Over the months we’ve been writing a new login application against a cloud SaaS platform, we have slowly evolved our logging strategy for the application. The evolution occurred because we needed more and more information for diagnostics and triage related to bugs (sometimes in our custom application, often in the vendor product too) and performance issues. Some of the logging we employed that wrote into the event log on the login app server (of which there are 2) included:
These error messages have been incredibly useful. The call times have driven a lot of performance testing and improvements that have been put in place (coupled with a separate application I wrote to crunch the call times, which I might present separately). The raw SOAP request/responses have been useful because many bugs come down to the vendor asking what was returned by their system (presumption being we were handling it wrong), but the responses often showed a “smoking gun” that the response was missing key information.

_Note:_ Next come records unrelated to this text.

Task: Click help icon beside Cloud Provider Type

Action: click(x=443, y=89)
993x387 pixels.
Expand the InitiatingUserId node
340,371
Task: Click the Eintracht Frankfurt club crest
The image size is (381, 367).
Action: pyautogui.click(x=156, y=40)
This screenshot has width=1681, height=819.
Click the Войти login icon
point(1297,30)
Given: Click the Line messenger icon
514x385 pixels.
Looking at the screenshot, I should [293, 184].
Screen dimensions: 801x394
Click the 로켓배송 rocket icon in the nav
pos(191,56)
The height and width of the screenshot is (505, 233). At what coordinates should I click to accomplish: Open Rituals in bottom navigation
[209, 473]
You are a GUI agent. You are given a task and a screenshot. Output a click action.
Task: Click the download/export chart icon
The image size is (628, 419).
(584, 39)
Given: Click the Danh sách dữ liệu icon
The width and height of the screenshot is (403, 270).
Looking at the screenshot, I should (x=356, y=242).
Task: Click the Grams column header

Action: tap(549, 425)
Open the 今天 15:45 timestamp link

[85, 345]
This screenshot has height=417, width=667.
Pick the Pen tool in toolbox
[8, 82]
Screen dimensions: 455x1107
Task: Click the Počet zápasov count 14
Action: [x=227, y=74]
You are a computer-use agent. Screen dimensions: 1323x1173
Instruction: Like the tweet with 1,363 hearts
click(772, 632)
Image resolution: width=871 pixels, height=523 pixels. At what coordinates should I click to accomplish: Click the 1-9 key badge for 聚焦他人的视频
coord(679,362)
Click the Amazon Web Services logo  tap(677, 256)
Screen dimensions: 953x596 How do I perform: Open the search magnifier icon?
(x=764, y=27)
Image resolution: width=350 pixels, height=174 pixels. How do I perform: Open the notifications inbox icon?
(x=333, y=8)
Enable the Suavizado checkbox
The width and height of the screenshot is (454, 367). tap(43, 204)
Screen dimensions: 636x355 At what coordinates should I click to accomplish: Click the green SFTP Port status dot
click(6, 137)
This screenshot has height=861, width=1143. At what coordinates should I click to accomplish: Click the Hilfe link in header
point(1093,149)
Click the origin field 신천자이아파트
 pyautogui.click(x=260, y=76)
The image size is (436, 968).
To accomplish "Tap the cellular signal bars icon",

Recently as we’ve fought hard to move to deployment, I realized that there was a bit of an oversight in the logging: while it wasn’t too hard to trace backward through the log to identify a series of messages within a given use-case, it isn’t the kind of thing anyone could do without a lot more knowledge of the platform calls (knowledge my team had gained over the last 9 months). But there seemed conceptually a pretty simple solution to this problem: all we needed was a way to correlate the log messages for a user within a single session. I’m not even interested in tracking the user across multiple different sessions (although if that happens, fine). I principally just want a way that if creating an account requires transitioning through 3 or 4 screens and that causes 8-10 log messages (with everything turned up), we can tie those log messages together as a matter of rote.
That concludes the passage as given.